## SOURCE INFORMATION

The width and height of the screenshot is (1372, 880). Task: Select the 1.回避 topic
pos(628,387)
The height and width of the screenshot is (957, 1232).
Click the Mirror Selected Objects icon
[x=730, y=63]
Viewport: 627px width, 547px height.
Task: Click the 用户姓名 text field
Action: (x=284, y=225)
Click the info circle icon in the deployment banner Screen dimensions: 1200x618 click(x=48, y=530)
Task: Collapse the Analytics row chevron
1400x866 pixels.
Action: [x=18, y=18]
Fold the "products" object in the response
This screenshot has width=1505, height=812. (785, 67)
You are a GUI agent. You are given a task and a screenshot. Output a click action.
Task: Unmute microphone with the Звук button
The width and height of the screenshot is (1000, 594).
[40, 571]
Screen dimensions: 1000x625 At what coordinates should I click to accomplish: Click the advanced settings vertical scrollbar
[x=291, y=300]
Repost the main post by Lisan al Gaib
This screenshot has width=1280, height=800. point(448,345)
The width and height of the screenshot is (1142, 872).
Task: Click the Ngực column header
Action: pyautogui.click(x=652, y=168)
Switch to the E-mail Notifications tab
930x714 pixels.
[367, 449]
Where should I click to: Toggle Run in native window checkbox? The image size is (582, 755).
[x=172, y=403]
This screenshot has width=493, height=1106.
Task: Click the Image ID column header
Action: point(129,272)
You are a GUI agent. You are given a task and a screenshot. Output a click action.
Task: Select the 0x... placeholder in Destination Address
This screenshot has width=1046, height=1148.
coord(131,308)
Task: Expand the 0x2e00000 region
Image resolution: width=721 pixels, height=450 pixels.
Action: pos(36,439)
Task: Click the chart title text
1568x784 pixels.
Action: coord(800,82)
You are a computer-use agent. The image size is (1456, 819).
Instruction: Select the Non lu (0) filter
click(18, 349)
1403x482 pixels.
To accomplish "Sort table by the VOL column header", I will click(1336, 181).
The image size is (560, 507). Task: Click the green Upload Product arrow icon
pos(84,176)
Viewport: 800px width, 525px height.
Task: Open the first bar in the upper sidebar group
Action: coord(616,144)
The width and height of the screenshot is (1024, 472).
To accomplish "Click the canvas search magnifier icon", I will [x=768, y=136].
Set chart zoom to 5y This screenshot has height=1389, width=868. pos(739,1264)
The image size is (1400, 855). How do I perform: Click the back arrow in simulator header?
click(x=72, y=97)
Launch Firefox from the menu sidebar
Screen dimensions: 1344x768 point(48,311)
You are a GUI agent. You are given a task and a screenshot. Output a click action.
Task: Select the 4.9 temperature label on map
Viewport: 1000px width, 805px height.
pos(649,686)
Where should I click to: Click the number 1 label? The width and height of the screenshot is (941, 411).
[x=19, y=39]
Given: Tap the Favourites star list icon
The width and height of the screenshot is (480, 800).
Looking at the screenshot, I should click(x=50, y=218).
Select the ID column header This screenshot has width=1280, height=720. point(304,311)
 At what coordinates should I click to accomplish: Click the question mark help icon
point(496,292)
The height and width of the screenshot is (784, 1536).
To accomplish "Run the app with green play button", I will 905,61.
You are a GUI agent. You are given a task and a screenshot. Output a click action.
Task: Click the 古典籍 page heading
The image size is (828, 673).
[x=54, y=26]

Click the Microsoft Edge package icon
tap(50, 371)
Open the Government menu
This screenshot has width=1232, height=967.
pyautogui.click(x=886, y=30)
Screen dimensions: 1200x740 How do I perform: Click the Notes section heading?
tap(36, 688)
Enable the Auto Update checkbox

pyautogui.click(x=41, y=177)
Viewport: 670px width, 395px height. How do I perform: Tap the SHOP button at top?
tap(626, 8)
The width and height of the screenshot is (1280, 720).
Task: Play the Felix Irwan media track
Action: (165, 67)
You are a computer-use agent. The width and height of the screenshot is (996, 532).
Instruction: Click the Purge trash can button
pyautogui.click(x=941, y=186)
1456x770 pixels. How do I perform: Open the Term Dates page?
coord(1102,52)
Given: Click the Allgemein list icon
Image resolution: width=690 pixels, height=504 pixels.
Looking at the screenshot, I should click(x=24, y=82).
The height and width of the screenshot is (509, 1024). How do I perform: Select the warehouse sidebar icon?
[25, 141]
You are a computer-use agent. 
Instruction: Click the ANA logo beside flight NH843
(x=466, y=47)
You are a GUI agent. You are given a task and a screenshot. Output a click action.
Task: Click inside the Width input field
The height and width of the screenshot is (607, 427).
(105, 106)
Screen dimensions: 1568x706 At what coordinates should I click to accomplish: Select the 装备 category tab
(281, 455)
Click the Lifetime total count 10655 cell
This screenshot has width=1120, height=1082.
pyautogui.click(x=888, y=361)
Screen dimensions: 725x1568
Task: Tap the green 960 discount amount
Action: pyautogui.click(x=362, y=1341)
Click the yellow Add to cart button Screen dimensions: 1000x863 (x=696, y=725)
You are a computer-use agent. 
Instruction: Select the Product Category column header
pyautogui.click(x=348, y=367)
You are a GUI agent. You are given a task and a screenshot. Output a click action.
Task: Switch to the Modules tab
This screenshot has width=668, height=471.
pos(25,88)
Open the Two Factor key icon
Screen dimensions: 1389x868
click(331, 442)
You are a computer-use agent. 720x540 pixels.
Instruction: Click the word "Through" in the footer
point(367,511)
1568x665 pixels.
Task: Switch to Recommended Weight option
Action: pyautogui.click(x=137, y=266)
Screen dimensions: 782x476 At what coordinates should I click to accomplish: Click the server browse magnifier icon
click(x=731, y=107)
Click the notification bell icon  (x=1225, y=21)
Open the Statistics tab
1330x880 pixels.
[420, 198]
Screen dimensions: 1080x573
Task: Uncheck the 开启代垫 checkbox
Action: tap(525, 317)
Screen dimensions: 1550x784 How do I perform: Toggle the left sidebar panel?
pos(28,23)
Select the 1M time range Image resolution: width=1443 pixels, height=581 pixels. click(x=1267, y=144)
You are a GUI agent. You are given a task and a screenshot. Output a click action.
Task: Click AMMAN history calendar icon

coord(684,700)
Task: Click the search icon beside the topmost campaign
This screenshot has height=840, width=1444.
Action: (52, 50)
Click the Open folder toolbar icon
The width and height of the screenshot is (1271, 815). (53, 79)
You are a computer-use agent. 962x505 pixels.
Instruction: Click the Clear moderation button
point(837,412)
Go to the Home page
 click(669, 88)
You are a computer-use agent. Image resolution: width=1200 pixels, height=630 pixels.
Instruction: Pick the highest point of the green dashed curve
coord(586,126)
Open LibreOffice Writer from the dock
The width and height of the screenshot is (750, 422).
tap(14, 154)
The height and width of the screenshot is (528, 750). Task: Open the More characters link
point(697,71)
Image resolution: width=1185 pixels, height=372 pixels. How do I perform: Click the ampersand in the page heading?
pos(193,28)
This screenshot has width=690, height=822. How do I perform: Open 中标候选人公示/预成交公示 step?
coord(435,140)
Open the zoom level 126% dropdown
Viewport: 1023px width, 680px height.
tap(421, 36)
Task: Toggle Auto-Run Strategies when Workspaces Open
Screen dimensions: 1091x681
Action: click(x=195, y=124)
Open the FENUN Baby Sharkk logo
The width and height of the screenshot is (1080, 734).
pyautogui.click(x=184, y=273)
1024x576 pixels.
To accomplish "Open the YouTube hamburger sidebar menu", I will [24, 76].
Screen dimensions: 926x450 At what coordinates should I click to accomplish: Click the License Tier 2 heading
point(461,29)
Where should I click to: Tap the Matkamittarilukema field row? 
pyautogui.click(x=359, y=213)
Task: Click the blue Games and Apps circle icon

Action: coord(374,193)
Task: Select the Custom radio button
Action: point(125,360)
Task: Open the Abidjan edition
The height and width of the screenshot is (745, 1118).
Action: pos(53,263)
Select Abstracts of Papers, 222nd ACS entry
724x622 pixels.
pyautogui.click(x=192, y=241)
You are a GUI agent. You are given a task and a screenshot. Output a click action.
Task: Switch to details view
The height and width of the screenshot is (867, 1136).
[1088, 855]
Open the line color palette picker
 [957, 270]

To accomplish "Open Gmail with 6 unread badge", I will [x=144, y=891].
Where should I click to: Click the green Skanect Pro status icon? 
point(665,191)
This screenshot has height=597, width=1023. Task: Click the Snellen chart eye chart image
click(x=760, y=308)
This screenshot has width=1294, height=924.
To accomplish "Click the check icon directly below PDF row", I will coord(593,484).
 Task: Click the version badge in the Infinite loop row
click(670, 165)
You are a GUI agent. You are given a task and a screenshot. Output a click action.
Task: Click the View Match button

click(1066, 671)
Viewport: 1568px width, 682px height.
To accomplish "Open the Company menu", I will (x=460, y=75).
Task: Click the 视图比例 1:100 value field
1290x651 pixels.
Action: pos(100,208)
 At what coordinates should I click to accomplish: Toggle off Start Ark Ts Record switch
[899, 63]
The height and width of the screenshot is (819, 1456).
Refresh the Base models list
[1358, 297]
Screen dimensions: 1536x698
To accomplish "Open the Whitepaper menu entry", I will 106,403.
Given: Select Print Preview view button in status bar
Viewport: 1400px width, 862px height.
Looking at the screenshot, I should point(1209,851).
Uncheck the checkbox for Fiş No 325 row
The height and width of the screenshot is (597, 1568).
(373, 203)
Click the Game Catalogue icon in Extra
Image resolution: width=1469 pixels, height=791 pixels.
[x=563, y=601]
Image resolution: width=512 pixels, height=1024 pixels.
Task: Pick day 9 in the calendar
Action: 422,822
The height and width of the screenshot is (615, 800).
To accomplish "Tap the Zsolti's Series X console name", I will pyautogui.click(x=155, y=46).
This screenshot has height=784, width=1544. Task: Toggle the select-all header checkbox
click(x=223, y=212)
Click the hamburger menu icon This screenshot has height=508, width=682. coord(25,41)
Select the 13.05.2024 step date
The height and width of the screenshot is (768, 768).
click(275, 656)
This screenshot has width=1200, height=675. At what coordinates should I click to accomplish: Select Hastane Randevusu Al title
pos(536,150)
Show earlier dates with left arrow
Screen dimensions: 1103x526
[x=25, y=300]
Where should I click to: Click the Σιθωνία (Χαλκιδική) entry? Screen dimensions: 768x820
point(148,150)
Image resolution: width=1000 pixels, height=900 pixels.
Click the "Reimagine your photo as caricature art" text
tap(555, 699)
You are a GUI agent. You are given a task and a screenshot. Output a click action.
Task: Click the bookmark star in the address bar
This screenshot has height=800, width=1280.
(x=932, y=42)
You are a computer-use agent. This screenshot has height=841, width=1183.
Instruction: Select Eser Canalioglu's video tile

## THE PROBLEM
Count how many lines in the records hold the string "search"; reply with the number alone.

## EXERCISE SOLUTION
2